◆ TEXT ◆
Start

Case studies/Commercial real estate
A Sunbelt portfolio sponsor running 80 properties, 8 lenders, and roughly 24 covenant filings every quarter. Two analysts spent two weeks per quarter rebuilding each packet in Excel against the loan's requirement list. We built the pipeline that pulls the rent roll from Yardi, the T-12 from Sage Intacct, runs the DSCR per the lender's formula, and lands a packet on the asset manager's desk to verify and sign.
| Loan | Property | Lender | Items | DSCR | Status |
|---|---|---|---|---|---|
| L-2041 | Cypress Ridge Apts | Walker & Dunlop | 8/8 | 1.42x | filed |
| L-2068 | Northgate Industrial | MetLife | 7/7 | 1.61x | filed |
| L-2073 | Stonebridge Flex II | Berkadia | 9/9 | 1.28x | filed |
| L-2089 | Magnolia Park MF | Wells Fargo CMBS | 6/8 | 1.34x | assembling |
| L-2094 | Riverbend Logistics | KKR Real Estate | 8/8 | 1.51x | filed |
| L-2102 | Highland Office Park | Freddie Mac | 5/7 | 1.18x | DSCR flag |
| L-2118 | Brookwood Townhomes | Walker & Dunlop | 8/8 | 1.47x | filed |
| L-2126 | Trinity Industrial IV | MetLife | 7/8 | 1.55x | assembling |
At a glance
One asset management team, 80 properties, 8 lenders, each with their own covenant formula and required schedule. The packet assembly was the piece the team could not finish without trading two analysts away from underwriting for half the quarter.
The engagement
The stack
ISO 27001 · ISO 9001 · DPA and NDA signed at kickoff.

End

Stored dataset items

Start

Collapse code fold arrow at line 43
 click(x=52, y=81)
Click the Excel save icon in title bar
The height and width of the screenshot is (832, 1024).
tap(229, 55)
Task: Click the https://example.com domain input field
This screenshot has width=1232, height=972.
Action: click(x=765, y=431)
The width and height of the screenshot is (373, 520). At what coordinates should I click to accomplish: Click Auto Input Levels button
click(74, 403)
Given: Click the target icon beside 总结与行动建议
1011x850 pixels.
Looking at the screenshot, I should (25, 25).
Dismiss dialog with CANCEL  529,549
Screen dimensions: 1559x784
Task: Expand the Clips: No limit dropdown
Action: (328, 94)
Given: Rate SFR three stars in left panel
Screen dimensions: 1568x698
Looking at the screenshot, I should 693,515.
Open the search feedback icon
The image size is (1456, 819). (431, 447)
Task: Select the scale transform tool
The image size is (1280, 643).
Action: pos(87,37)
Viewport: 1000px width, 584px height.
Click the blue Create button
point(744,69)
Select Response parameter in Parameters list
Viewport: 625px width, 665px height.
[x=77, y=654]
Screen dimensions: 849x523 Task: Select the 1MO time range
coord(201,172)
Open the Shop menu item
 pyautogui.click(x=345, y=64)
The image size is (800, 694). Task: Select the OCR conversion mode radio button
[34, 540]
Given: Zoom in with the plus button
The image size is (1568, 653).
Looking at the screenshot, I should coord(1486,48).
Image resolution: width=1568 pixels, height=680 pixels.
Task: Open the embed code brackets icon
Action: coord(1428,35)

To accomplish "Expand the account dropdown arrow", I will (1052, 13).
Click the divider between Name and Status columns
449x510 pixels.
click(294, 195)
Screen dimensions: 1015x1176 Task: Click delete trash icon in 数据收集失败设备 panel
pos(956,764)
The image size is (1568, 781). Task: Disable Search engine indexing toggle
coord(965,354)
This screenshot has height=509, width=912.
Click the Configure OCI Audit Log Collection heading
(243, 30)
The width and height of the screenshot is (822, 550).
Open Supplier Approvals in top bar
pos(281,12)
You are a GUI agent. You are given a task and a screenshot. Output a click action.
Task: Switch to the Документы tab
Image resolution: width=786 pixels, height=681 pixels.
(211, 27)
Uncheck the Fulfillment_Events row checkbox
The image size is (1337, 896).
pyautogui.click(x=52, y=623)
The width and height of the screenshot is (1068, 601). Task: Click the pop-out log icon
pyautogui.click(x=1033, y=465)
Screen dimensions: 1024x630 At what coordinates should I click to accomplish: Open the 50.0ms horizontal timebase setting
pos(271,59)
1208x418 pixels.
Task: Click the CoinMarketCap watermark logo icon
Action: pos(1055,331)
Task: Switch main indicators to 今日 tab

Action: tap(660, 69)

End

◆ PARTS OF THE EXERCISE ◆
**A)** According to the commercial real estate case study, why couldn't the asset management team keep up with assembling covenant packets? Answer in one to three sentences.
**B)** Pick up the commercial real estate case study after its final line and continue writing it.
The stored dataset items are material separate from the commercial real estate case study.

◆ RESPONSES IN ORDER ◆
**A)** Each of the 8 lenders had its own covenant formula and required schedule, and two analysts spent two weeks every quarter rebuilding each packet in Excel against the loan's requirement list. The team could not finish this work without pulling two analysts away from underwriting for half the quarter.

**B)**
Before, the asset management desk
Two analysts ran the covenant cycle every quarter. They knew the loans, they knew the lenders, and they rebuilt each packet against the loan's requirement list in Excel. These were the two patterns we found in discovery.
The analyst opened the loan agreement, read the covenant section, pulled the rent roll out of Yardi, pulled the T-12 from accounting, and ran the DSCR by hand. Then they assembled the packet PDF in the order the lender wanted. Eight lenders, eight slightly different orders.
Pre-build baseline: two analysts, roughly two weeks per quarter, on packet assembly alone.
Some lenders required the T-12 ending in the covenant period; others required the T-12 ending in the calendar quarter. Internal close ran on a different cadence again. Lenders sometimes received the packet with the wrong T-12 month, which triggered a refile and a phone call.
Pre-build baseline: refiles for wrong-period T-12 happened on roughly 1 in 8 packets in the prior fiscal year.
What we built
The pipeline runs the same five stages on every covenant packet. Each lender's formula and required schedule are encoded once and versioned in the requirement library.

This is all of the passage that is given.